En application des dispositions de l’article 700 du code de procédure civile, le juge condamne la partie tenue aux dépens, ou, à défaut la partie perdante, à payer à l’autre partie, la somme qu’il détermine au titre des frais exposés et non compris dans les dépens.
En l’espèce, M. [P] qui succombe principalement, sera condamné aux dépens de la présente instance dont distraction au profit de Maître Eric Tiry, avocat aux offres de droit.
M. [P] sera par ailleurs condamné à payer à la société LKP EDITIONS la somme de 2 000 euros au titre des dispositions de l’article 700 du code de procédure.

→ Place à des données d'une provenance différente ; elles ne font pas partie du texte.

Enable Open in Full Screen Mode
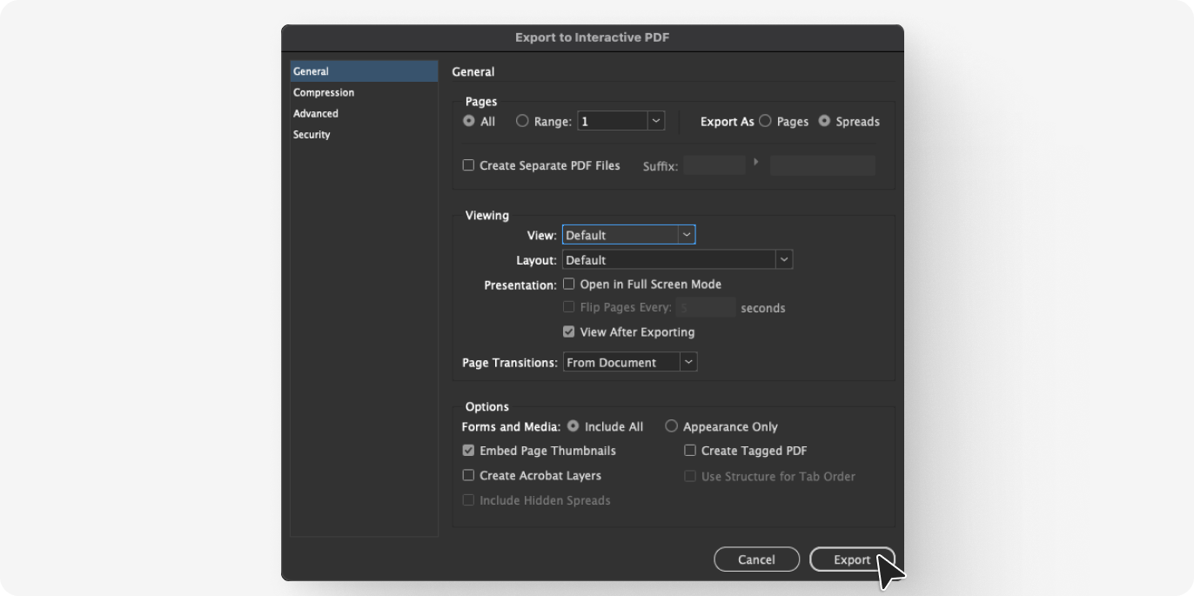This screenshot has width=1194, height=596. [x=569, y=284]
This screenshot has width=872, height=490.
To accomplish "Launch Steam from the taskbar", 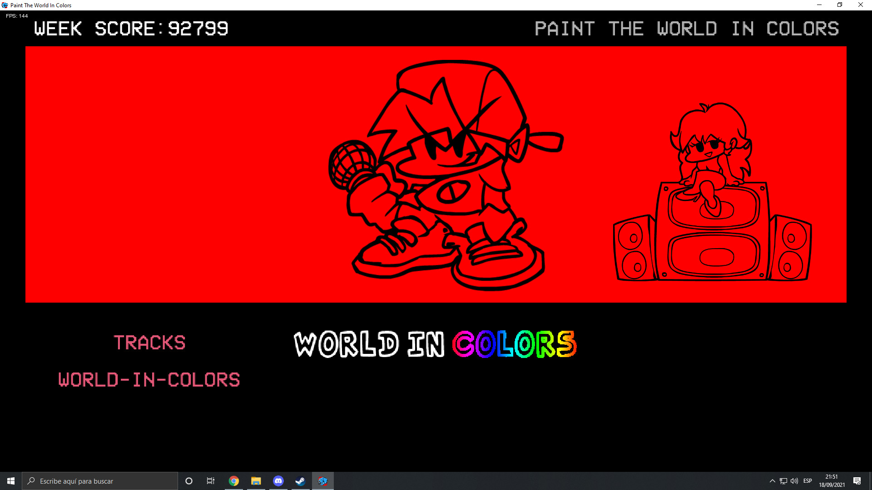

SUR L’EXÉCUTION PROVISOIRE
Aux termes de l’article 514 du code de procédure civile, « les décisions de première instance sont de droit exécutoires à titre provisoire à moins que la loi ou la décision rendue n’en dispose autrement. »
L’article 514-1 du même code dispose notamment que « le juge peut écarter l’exécution provisoire de droit, en tout ou partie, s’il estime qu’elle est incompatible avec la nature de l’affaire.
Il statue, d’office ou à la demande d’une partie, par décision spécialement motivée. »
En l’espèce, en application des dispositions légales précitées, il y a lieu de rappeler que l’exécution provisoire est de droit. L’exécution provisoire n’est pas incompatible avec la nature de l’affaire.
PAR CES MOTIFS
Le tribunal, statuant après débats publics, par décision contradictoire, rendue en premier ressort, et mise à disposition au greffe,
DÉBOUTE M. [F] [P] de l’ensemble de ses demandes ;
DÉBOUTE la société LKP EDITIONS du surplus de ses demandes ;
CONDAMNE M. [F] [P] aux dépens de la présente instance dont distraction au profit de Maître Eric Tiry, avocat aux offres de droit ;
CONDAMNE M. [F] [P] à régler à la société LKP EDITIONS la somme de 2 000 euros au titre des dispositions de l’article 700 du code de procédure civile ;
RAPPELLE que l’exécution provisoire est de droit.
Ainsi jugé et prononcé à [Localité 8], le 12 Juin 2025.